In Emilia-Romagna la costa sprofonda, una catena umana per difenderla [FOTOGALLERY]

La subsidenza amplificata dall’estrazione offshore di idrocarburi, ma la politica non interviene

[5 agosto 2014]

Un blitz, o meglio una lunga catena umana, a protezione della costa che si sta inesorabilmente abbassando, ha accolto ieri pomeriggio Goletta Verde al suo arrivo in Emilia-Romagna.

Bagnanti, cittadini, commercianti e operatori turistici uniti per porre l’attenzione sul delicato problema della subsidenza, particolarmente sentito proprio in quest’area del litorale. «Il territorio del Lido di Dante è infatti tra quelli più colpiti dal fenomeno di abbassamento del terreno e di erosione della costa . dicono a Legambiente –  secondo i dati Arpa, infatti, se il litorale ravennate presenta abbassamenti generalmente fino a circa 5 mm/anno, l’area costiera compresa tra il Lido Adriano e la foce del Bevano presenta una depressione più importante, facendo registrare un abbassamento pari a 20 mm/anno proprio in corrispondenza della foce dei Fiumi Uniti».

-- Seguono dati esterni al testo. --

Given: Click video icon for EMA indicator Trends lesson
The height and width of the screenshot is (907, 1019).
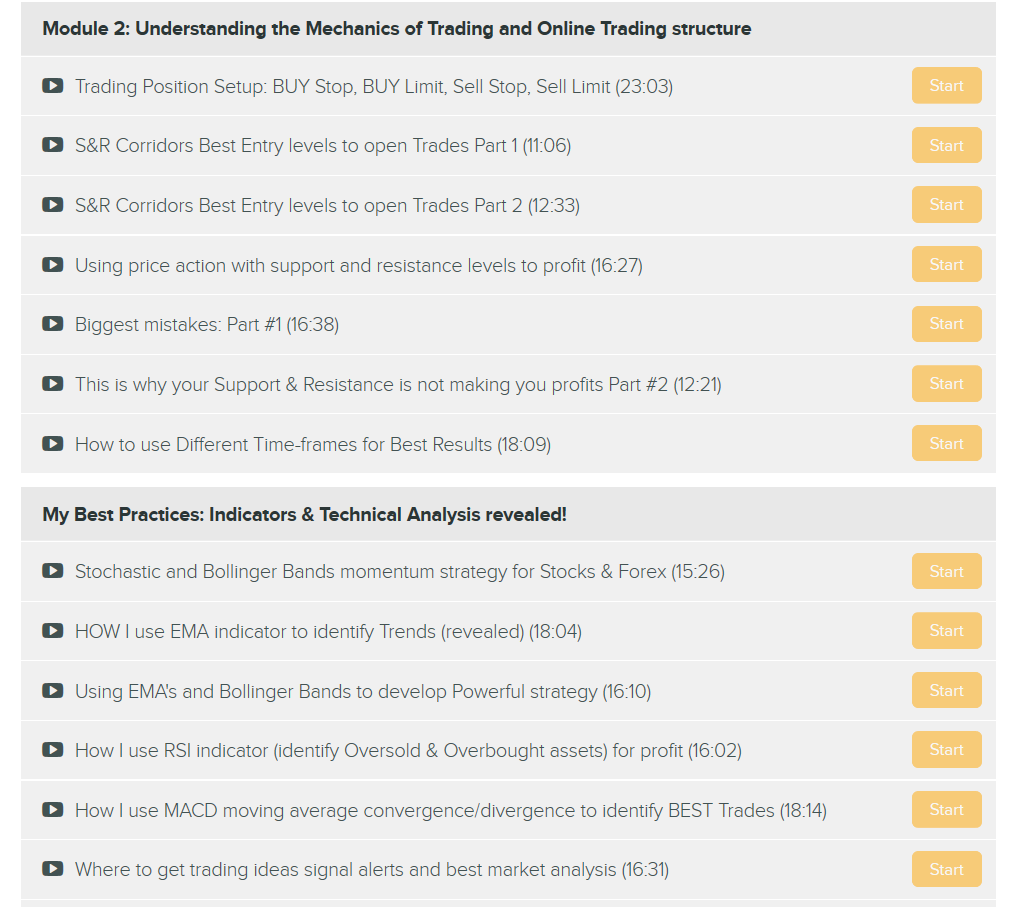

Un fenomeno presente in tutta la fascia costiera emiliano-romagnola, ma che a Lido di Dante, al largo del quale è situata la piattaforma petrolifera Angela Angelina di Eni, è più evidente, perché, come dicono gli ambientalisti, «È ormai certo infatti che l’estrazione di fluidi, dal sottosuolo – e quindi anche di idrocarburi – sia una delle cause antropiche dell’aumento della subsidenza. Il Comune di Ravenna, sfruttando i fondi che la stessa Eni mette a disposizione (circa 2,5 milioni di euro quelli previsti per il futuro), cerca di proteggere la costa realizzando nuove dighe foranee e cordoni di sabbia: ma l’intervento rischia di divenire l’ennesimo palliativo momentaneo, se non si lavora anche sui problemi a lungo termine. Appare inoltre paradossale investire ingenti risorse per costruire strutture protettive del litorale, se dall’altro lato si continuano a permettere attività che amplificano gli effetti della subsidenza».

Anche se non è possibile determinare quanto le attività antropiche influenzino il fenomeno, per Legambiente e Comitato cittadino, «La politica dovrebbe comunque assumersi la responsabilità di tutelare le future generazioni, il patrimonio naturalistico, economico e turistico del territorio: e invece il tema delicato è completamente ignorato e fuori dall’agenda politica locale e regionale».

Il presidente di Legambiente Emilia-Romagna, Lorenzo Frattini, ha concluso: «In Emilia-Romagna serve un piano di azione straordinaria  per fronteggiare il fenomeno della subsidenza. È necessario innanzitutto porre un freno alle cause antropiche che aumentano tale fenomeno, e quindi pianificare azioni a lungo termine che diminuiscano il rischio, a cominciare ad esempio dal blocco delle estrazioni di fronte al Lido di Dante. Legambiente chiede perciò alle amministrazioni locali e alla futura Giunta regionale di vietare categoricamente le attività di estrazione di idrocarburi e acqua lungo la costa, e di investire risorse economiche in azioni di riduzione del rischio, a cominciare dai fondi strutturali europei».